Umwelt
Schädliche Emissionen sollen um 30 Prozent sinken

Im Kampf gegen eine drohende Klimakatastrophe wollen die Umweltminister von Bund und Ländern über die bisher vereinbarten europäischen Klimaziele hinausgehen.

dpa DüSSELDORF. Im Kampf gegen eine drohende Klimakatastrophe wollen die Umweltminister von Bund und Ländern über die bisher vereinbarten europäischen Klimaziele hinausgehen. Bei einer Sonderkonferenz in Düsseldorf einigten sie sich, bis 2020 eine Verringerung klimaschädlicher Emissionen in Europa um 30 Prozent anzustreben.

Beim Klimaschutz-Gipfel der Europäischen Union (EU) war vor zwei Wochen eine Verminderung um 20 Prozent festgeschrieben worden.

Dreh- und Angelpunkt einer klimaverträglichen, sicheren und bezahlbaren Energieversorgung sei eine Verbesserung der Effizienz, sagte der Vorsitzende der Sonderkonferenz, Nordrhein-Westfalens Umweltminister Eckhard Uhlenberg (CDU). In ihrer Düsseldorfer Erklärung bekräftigen die Umweltminister das Ziel, die Energieproduktivität bis 2020 gegenüber 1990 zu verdoppeln. Außerdem wird an die EU appelliert, die Energieforschung überproportional zu steigern. „Wir bitten die Bundesregierung, die Düsseldorfer Erklärung im Rahmen der deutschen EU-Ratspräsidentschaft 2007 in den Diskussionsprozess auf europäischer und internationaler Ebene einzubringen“, sagte Uhlenberg.

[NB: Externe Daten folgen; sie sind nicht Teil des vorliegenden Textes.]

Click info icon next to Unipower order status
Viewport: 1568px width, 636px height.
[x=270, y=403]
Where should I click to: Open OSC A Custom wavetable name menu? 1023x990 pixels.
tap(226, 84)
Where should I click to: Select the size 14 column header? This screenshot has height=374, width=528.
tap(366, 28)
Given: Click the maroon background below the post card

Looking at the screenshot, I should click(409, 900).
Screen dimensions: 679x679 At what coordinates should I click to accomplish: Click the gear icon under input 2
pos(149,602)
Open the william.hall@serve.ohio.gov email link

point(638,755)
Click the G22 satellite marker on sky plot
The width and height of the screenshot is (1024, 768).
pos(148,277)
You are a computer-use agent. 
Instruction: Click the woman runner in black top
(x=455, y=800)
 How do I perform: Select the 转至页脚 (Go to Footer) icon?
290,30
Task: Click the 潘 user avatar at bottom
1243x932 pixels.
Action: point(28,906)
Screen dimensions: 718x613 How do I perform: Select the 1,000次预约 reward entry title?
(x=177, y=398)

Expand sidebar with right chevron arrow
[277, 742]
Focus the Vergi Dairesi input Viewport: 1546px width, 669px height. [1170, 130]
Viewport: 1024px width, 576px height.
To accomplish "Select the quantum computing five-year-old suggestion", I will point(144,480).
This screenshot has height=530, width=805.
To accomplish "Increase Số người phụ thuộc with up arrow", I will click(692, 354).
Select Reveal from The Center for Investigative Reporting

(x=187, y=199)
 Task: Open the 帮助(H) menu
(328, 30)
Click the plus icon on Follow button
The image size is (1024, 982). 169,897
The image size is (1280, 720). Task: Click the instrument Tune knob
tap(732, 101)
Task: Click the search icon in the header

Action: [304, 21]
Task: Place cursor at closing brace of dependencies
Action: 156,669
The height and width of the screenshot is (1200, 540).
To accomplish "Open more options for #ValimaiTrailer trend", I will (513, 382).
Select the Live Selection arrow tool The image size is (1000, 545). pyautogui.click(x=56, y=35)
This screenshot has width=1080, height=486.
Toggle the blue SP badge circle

Die Minister beraten im Düsseldorfer Landtag gemeinsam mit Experten Maßnahmen gegen die drohende Klimakatastrophe. Vor dem Landtag protestierten etwa 30 Naturschützer und Grüne gegen Braukohlekraftwerke. Sie forderten auf Transparenten Maßnahmen gegen Klimawandel und Treibhausgase.